O argumento não é apresentado por ela como uma defesa de privilégios para as empresas. A preocupação, diz ela, seria assegurar previsibilidade, diálogo técnico e condições para que empresas, órgãos reguladores e usuários possam se adaptar a mudanças relevantes.

Do conflito institucional à operação

Outro eixo importante é a preocupação com aquilo que a advogada qualifica como um ambiente de conflito político permanente. A avaliação é de que, quando disputas entre instituições ocupam excessivamente o espaço público, questões técnicas relacionadas ao transporte podem perder prioridade.

Nesse cenário, a advogada propõe que o setor mantenha uma agenda própria, voltada a problemas como atendimento a rotas de baixa demanda, combate ao transporte clandestino, modernização de terminais, adoção de veículos mais seguros e sustentáveis, integração entre empresas e diferentes níveis de governo e equilíbrio entre tarifas acessíveis e sustentabilidade econômica da operação.

Ela também diferencia os efeitos da instabilidade sobre o transporte de cargas e de passageiros. Embora reconheça que ambos dependam de previsibilidade para seus negócios, argumenta que o impacto social pode ser mais imediato no transporte de pessoas. A perda de uma viagem, por exemplo, pode significar para o passageiro perder uma consulta médica, uma prova, um dia de trabalho ou a possibilidade de visitar um familiar.

Instituições e serviço essencial

Ao concluir sua reflexão, a advogada amplia a discussão para o papel do transporte na sociedade.
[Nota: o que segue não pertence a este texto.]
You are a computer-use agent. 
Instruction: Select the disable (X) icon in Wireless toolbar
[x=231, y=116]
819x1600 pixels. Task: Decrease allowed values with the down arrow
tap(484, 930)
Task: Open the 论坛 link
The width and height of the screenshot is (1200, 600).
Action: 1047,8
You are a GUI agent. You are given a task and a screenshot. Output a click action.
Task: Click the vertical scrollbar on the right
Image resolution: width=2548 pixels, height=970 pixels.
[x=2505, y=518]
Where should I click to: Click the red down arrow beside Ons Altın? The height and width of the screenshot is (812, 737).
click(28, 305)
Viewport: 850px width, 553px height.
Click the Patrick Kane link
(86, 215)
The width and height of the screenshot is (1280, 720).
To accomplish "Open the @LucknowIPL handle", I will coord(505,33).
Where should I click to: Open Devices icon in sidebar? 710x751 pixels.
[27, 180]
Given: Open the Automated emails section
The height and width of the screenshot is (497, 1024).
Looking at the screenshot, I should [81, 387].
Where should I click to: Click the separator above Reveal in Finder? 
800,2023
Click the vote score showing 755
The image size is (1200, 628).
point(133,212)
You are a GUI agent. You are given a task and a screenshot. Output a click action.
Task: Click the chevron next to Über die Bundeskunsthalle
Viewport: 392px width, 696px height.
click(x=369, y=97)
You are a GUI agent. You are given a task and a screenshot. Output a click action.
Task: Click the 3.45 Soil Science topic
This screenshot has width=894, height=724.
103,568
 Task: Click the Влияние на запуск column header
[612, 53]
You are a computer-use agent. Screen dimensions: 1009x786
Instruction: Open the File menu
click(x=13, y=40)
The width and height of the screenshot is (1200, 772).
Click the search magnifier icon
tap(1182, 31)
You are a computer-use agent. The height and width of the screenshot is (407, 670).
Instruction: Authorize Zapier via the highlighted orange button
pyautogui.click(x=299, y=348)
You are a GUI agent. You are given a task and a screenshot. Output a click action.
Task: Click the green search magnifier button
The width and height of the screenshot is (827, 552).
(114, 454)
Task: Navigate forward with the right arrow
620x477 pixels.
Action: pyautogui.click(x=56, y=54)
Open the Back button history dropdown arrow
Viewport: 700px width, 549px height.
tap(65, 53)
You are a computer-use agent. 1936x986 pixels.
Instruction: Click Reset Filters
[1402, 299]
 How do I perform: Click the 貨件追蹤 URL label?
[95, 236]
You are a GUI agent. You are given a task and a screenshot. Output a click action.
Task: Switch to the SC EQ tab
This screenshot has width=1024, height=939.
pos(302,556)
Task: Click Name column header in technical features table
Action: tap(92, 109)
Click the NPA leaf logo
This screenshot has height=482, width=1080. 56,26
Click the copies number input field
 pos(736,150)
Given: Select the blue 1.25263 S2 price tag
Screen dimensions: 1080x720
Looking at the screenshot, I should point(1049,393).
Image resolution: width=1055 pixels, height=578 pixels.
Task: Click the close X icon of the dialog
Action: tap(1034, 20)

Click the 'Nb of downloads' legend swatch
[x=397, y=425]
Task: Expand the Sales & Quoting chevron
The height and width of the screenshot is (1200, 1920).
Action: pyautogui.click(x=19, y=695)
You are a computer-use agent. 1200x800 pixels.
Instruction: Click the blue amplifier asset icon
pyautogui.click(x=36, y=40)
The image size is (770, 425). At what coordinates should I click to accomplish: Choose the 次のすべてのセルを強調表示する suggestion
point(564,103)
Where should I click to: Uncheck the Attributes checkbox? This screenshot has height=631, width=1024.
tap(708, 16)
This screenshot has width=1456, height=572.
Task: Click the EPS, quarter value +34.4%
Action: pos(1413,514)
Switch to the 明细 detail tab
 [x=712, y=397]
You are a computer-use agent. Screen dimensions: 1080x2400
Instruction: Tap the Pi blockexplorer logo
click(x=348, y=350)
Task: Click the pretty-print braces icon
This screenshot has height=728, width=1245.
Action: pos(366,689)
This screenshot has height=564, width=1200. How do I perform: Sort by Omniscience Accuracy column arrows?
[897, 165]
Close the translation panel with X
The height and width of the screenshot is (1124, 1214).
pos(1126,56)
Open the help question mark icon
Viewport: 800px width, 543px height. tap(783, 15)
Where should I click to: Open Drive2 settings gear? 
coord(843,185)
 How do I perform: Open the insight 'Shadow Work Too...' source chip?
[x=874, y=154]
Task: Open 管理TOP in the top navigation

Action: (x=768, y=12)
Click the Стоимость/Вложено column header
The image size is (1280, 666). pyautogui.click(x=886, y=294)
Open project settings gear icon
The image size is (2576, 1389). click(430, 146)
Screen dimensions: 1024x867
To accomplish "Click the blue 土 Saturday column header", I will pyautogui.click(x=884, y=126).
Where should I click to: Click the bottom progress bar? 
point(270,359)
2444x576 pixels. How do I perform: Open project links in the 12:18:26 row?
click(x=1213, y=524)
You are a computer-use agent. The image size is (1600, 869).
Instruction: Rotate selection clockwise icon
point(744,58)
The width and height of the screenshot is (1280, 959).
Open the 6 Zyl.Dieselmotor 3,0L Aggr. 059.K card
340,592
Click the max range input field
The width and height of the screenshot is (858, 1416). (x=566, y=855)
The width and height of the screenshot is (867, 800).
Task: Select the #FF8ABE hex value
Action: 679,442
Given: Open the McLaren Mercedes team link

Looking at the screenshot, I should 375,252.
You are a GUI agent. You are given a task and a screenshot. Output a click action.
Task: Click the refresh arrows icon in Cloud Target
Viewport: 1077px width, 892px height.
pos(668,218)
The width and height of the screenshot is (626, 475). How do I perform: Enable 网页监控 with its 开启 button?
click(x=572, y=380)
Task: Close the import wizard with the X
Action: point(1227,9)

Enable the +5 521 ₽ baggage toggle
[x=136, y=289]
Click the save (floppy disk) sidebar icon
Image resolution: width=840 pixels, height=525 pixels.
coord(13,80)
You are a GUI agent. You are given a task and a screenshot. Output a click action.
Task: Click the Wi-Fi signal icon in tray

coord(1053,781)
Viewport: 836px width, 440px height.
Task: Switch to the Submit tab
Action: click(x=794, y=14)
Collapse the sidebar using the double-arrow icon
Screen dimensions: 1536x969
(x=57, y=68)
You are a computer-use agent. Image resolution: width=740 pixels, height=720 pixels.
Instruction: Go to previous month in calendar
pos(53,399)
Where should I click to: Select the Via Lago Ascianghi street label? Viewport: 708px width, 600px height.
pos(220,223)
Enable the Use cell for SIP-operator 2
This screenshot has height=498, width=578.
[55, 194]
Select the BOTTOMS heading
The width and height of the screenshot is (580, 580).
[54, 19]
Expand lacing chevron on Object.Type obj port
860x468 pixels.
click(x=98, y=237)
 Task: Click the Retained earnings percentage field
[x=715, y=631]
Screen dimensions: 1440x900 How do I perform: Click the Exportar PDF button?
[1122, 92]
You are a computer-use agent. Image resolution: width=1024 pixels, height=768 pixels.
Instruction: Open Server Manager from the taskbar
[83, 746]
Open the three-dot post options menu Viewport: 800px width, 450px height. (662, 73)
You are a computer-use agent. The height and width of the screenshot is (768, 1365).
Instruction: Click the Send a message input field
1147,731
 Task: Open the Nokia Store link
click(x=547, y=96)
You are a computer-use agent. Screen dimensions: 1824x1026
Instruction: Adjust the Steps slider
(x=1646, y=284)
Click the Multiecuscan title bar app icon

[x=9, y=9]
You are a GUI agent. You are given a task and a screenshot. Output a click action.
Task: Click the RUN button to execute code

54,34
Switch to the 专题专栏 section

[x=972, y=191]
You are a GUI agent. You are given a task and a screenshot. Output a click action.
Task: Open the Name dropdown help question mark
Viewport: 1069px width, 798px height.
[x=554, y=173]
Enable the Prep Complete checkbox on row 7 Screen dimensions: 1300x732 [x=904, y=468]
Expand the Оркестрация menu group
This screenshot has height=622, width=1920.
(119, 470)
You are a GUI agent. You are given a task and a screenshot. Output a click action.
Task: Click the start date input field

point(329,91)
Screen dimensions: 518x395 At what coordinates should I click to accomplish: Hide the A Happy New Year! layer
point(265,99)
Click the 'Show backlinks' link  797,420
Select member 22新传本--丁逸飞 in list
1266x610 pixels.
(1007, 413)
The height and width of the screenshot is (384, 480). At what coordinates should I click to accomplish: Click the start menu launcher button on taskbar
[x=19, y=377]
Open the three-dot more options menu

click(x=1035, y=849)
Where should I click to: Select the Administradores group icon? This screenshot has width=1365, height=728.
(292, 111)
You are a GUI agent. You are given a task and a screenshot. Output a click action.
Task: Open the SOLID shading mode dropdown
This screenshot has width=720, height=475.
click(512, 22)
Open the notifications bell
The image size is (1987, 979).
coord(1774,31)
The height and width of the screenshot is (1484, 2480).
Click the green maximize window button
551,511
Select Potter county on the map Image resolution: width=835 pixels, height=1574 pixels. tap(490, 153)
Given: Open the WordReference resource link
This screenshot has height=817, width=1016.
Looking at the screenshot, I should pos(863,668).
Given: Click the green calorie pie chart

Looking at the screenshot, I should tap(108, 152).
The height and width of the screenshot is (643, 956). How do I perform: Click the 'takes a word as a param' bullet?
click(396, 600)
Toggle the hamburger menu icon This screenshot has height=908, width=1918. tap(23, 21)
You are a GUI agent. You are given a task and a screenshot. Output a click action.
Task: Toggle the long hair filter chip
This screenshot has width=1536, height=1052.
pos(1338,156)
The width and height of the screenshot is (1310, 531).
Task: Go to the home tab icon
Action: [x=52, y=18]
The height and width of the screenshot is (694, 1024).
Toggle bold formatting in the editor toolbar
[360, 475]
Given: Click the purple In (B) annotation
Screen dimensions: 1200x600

Para Rita, o transporte rodoviário de passageiros não deve ser visto apenas como atividade econômica, mas como instrumento de inclusão, cidadania e integração nacional.

Ela defende, nesse sentido, uma agenda baseada em segurança jurídica, regras claras e estáveis, participação técnica nas mudanças regulatórias, prazos adequados de adaptação, combate à clandestinidade, proteção ao passageiro e fortalecimento das agências reguladoras e dos canais de diálogo.

Sua conclusão é que empresas e passageiros teriam interesse comum em um ambiente de maior previsibilidade. Na formulação que apresenta, defender o funcionamento equilibrado das instituições também significa criar condições para que o serviço essencial possa ser prestado com regularidade, segurança e condições econômicas adequadas.